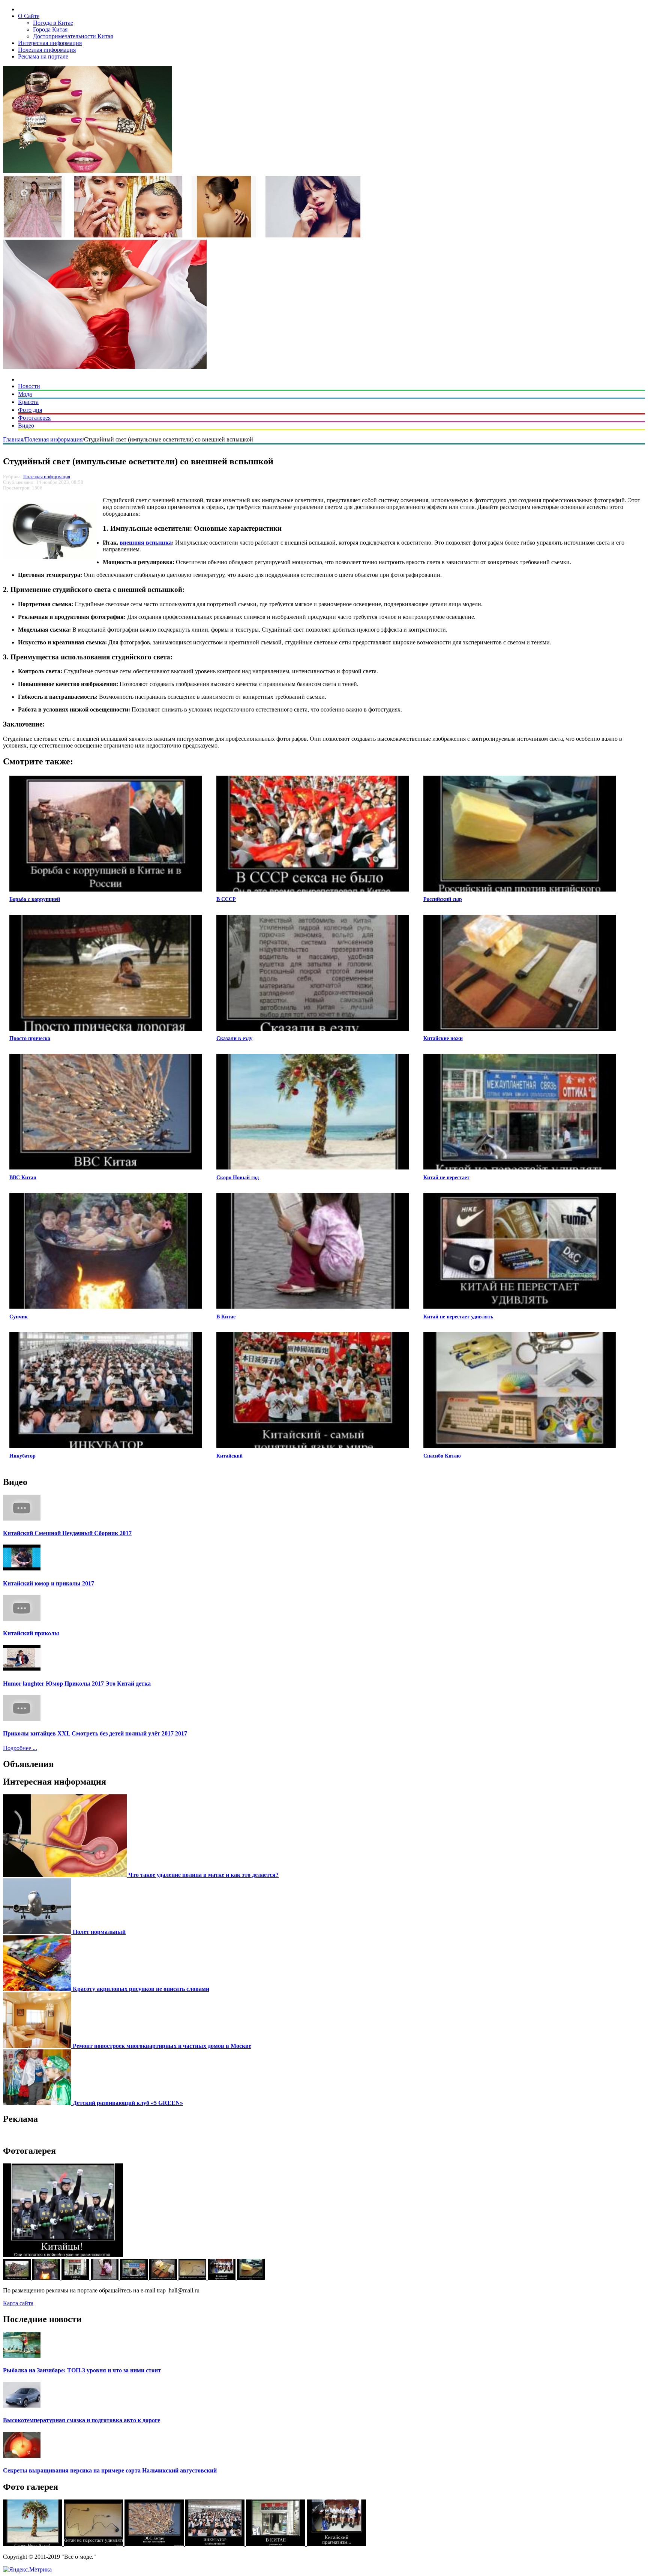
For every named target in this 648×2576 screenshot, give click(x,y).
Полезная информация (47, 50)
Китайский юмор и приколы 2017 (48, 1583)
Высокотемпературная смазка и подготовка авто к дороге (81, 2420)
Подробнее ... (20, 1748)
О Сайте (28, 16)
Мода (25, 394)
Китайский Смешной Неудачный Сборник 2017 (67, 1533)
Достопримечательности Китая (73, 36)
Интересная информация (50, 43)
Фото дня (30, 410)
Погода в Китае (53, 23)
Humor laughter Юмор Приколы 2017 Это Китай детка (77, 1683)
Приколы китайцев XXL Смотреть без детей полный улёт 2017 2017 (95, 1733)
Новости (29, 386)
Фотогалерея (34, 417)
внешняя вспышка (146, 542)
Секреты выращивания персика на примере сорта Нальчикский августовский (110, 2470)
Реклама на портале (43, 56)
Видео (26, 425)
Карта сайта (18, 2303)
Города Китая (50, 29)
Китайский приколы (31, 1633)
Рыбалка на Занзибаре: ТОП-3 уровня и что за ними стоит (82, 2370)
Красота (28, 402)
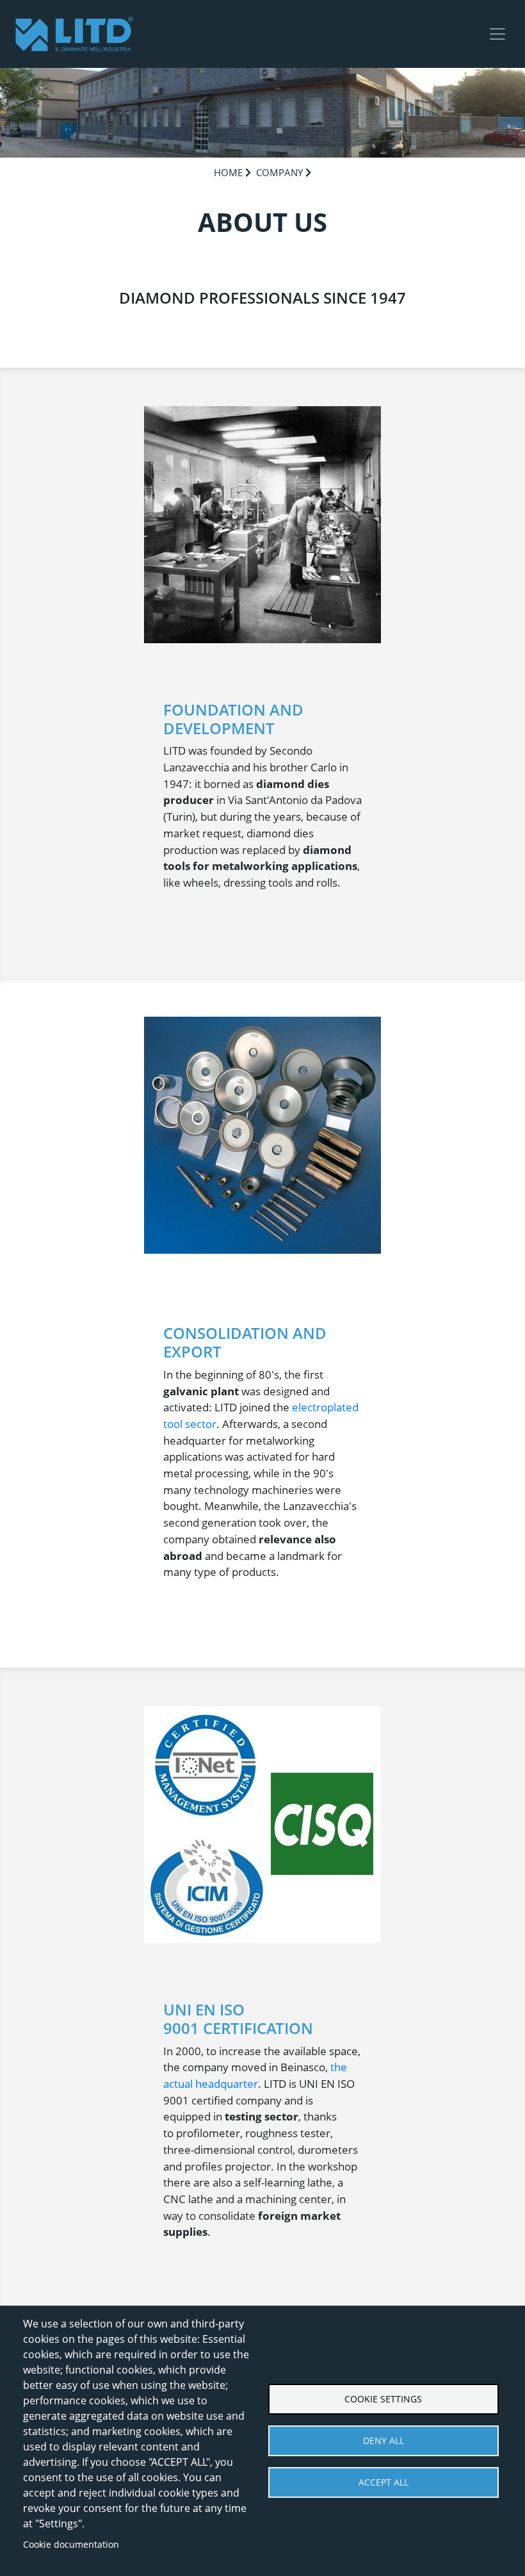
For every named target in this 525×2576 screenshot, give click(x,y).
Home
* * *
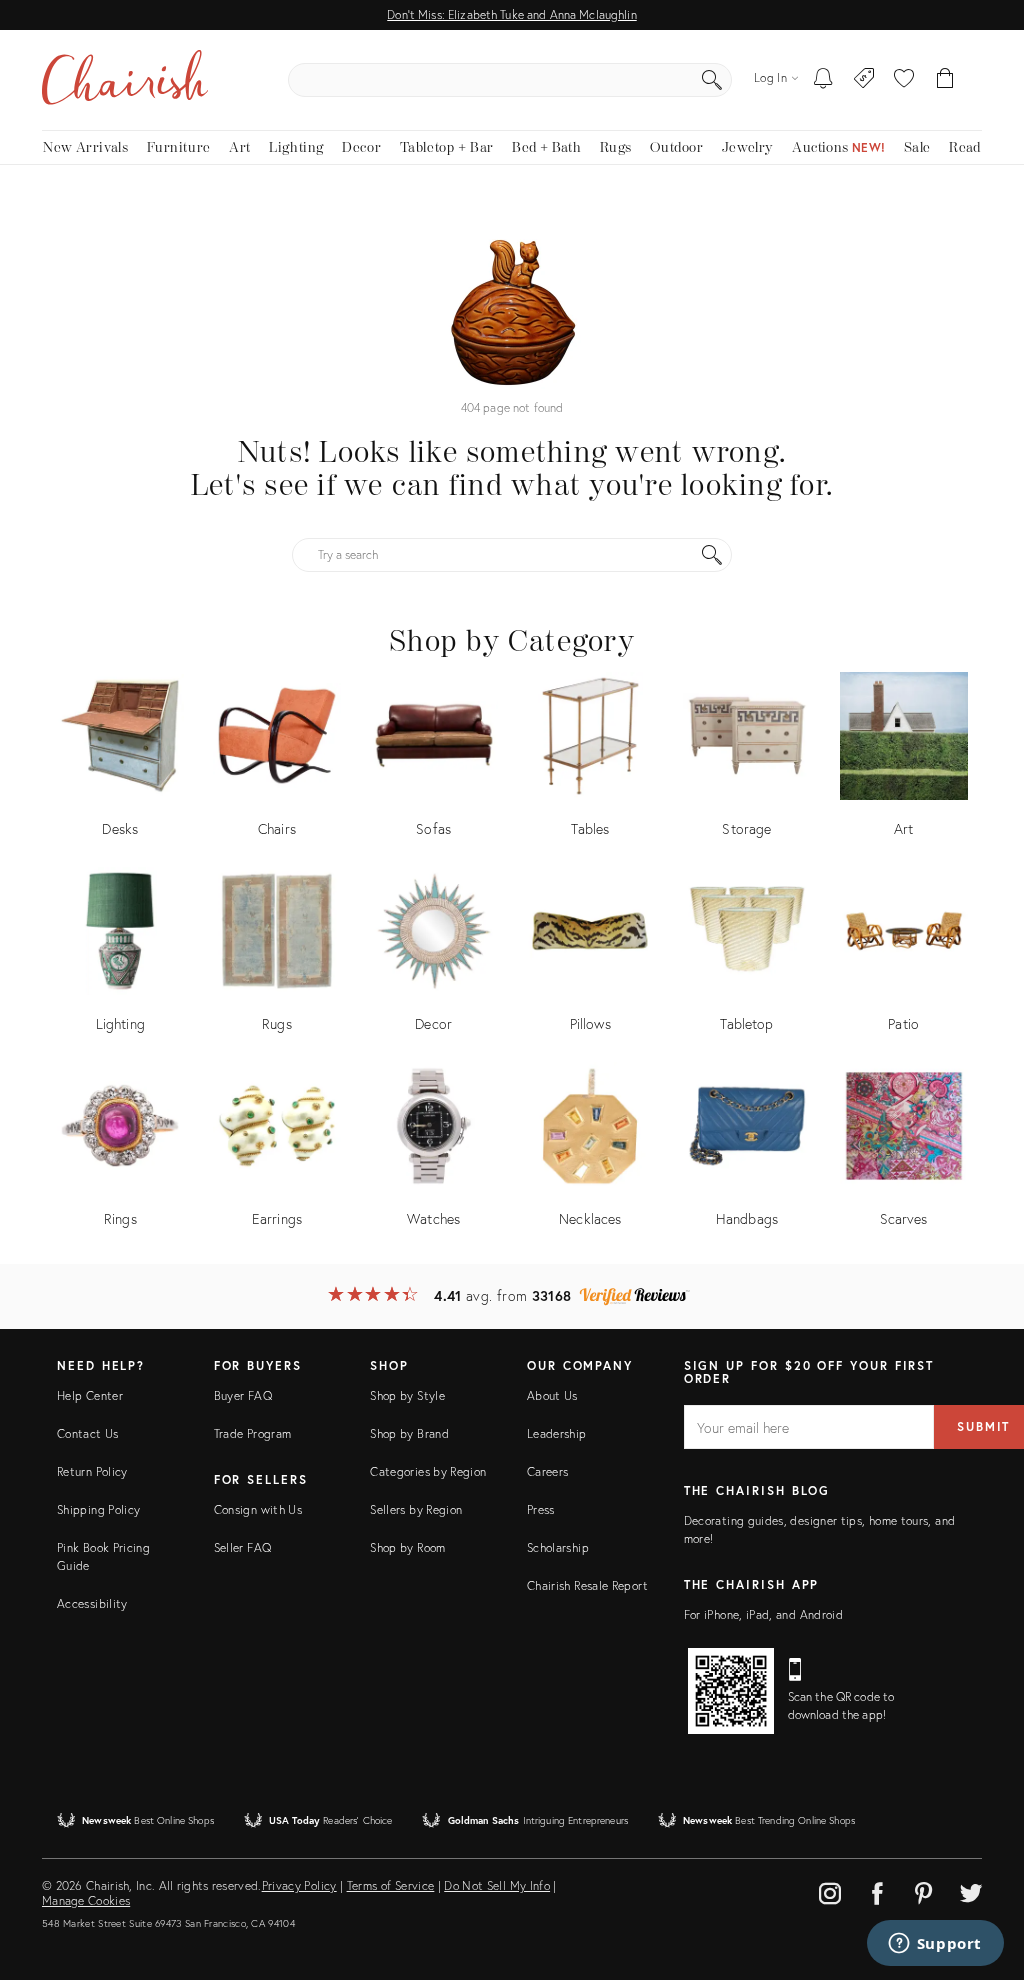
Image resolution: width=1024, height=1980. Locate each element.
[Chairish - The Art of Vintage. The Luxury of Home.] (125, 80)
---
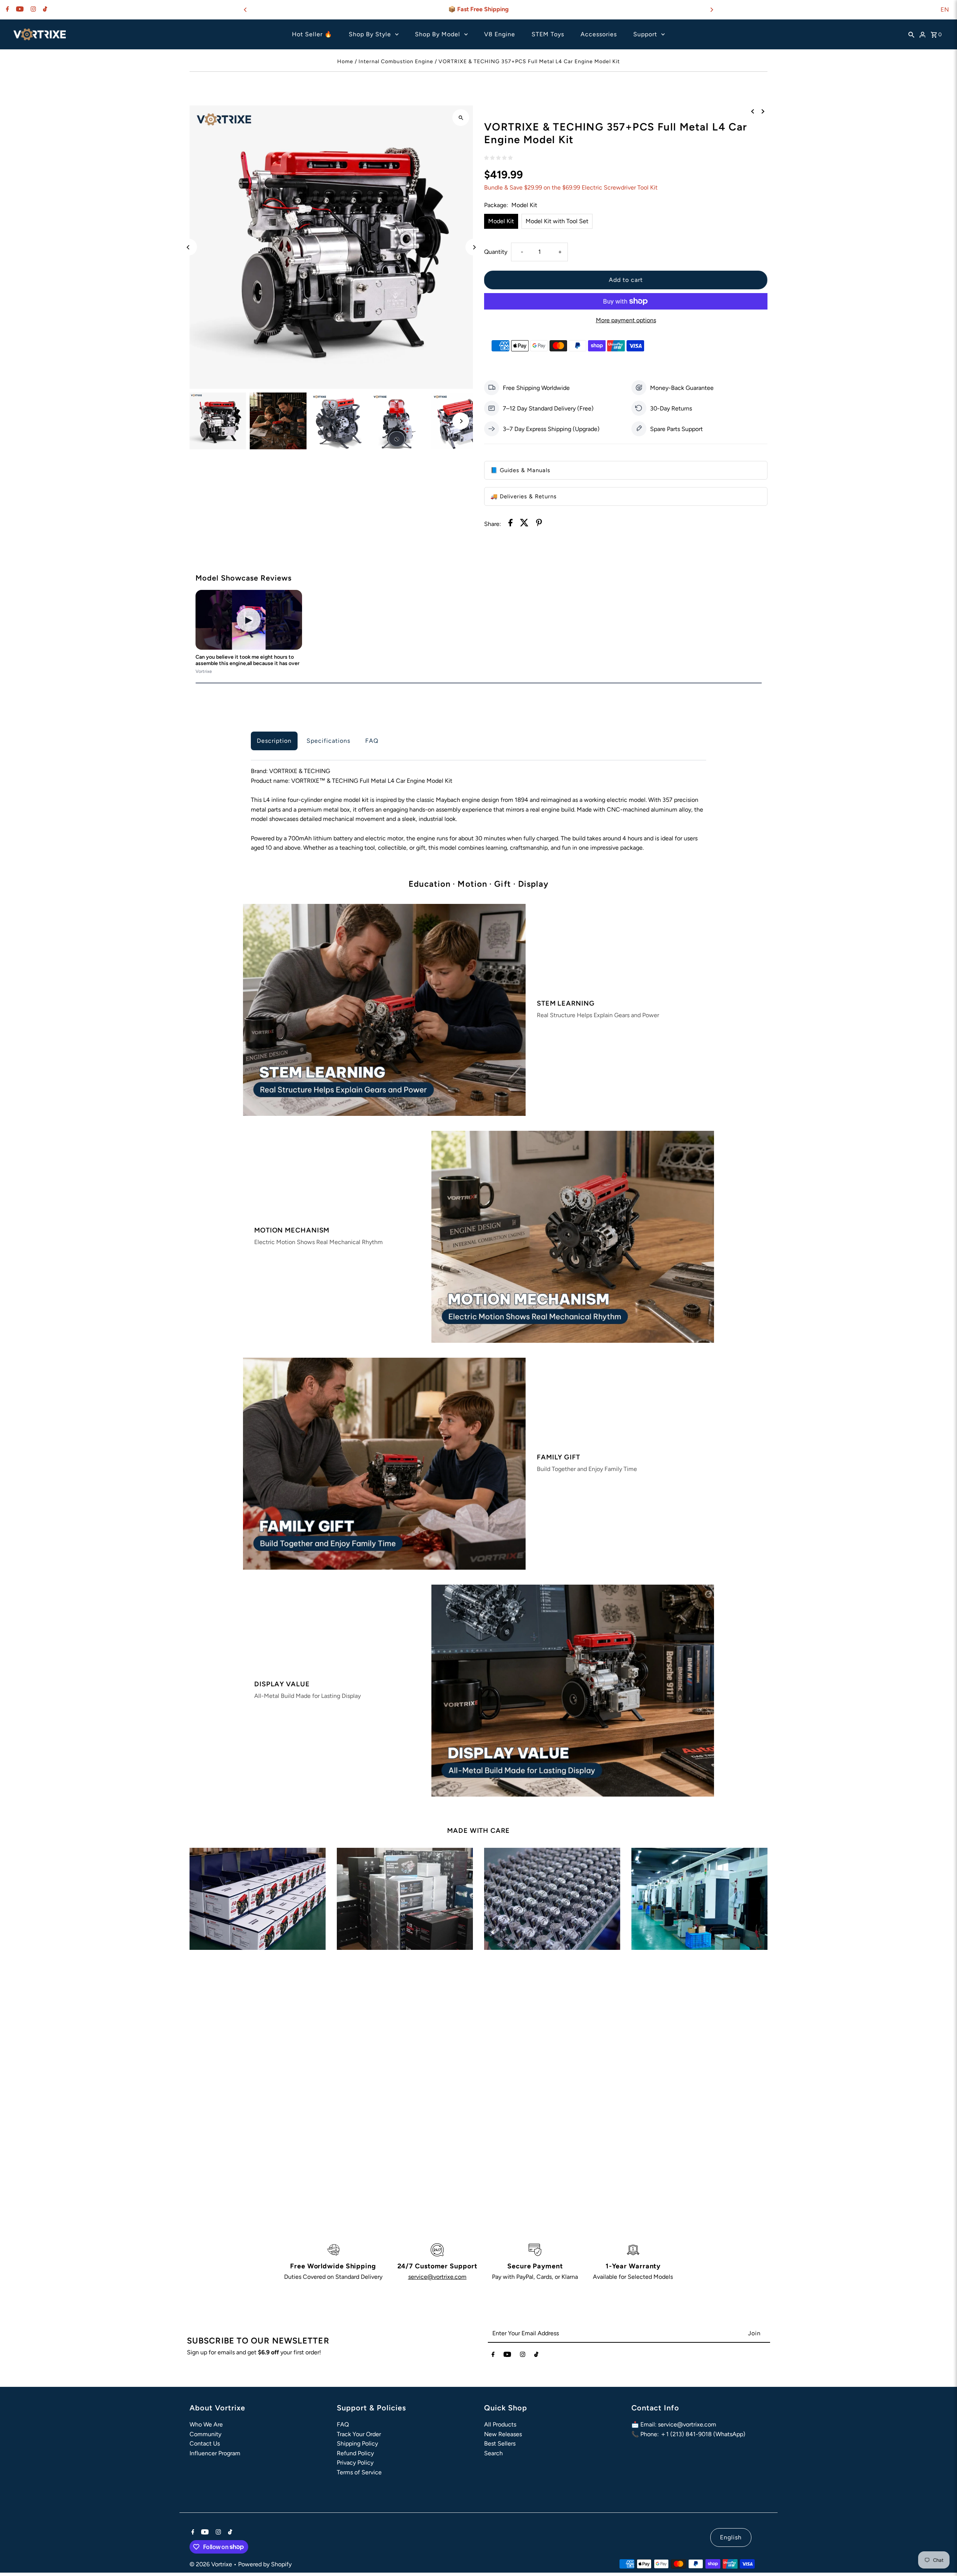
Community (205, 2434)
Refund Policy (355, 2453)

- What is expected -
Which of the lines above mention the word "Китайский"? Pull those lines out.

- Response below -
Китайский юмор и приколы 2017 (48, 1583)
Китайский Смешной Неудачный Сборник 2017 (67, 1533)
Китайский приколы (31, 1633)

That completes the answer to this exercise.